> [Brief]
Report all lines of the data below that hold the word "computer".

> [Records to use]

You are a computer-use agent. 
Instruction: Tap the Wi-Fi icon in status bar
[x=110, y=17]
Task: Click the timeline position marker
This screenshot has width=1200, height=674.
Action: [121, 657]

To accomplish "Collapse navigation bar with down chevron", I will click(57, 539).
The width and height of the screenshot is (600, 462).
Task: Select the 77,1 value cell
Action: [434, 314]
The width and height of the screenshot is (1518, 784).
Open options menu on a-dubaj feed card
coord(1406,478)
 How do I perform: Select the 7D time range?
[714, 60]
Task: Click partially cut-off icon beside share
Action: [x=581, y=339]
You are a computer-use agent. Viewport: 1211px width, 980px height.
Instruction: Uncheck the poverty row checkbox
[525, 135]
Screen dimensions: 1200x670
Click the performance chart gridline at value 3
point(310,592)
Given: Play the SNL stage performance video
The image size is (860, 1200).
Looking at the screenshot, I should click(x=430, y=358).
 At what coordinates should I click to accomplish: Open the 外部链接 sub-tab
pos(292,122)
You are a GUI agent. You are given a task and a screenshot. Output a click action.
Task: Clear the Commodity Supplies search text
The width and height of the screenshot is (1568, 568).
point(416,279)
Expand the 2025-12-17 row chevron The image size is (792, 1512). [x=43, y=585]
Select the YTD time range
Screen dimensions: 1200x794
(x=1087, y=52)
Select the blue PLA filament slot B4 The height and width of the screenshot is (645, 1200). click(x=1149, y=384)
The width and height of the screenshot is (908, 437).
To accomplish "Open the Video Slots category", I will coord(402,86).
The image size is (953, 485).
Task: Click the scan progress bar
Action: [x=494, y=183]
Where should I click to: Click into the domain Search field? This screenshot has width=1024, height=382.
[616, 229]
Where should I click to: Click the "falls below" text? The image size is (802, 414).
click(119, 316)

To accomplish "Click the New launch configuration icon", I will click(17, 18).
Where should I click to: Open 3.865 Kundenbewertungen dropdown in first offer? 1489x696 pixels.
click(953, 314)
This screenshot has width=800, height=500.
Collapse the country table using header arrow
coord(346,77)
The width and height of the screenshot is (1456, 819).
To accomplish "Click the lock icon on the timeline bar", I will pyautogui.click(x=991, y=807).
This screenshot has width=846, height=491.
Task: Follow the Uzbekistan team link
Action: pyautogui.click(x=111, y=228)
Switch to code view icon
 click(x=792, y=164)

> [Expected answer]
You are a computer-use agent. 
You are a computer-use agent. Viewport: 1211px width, 980px height.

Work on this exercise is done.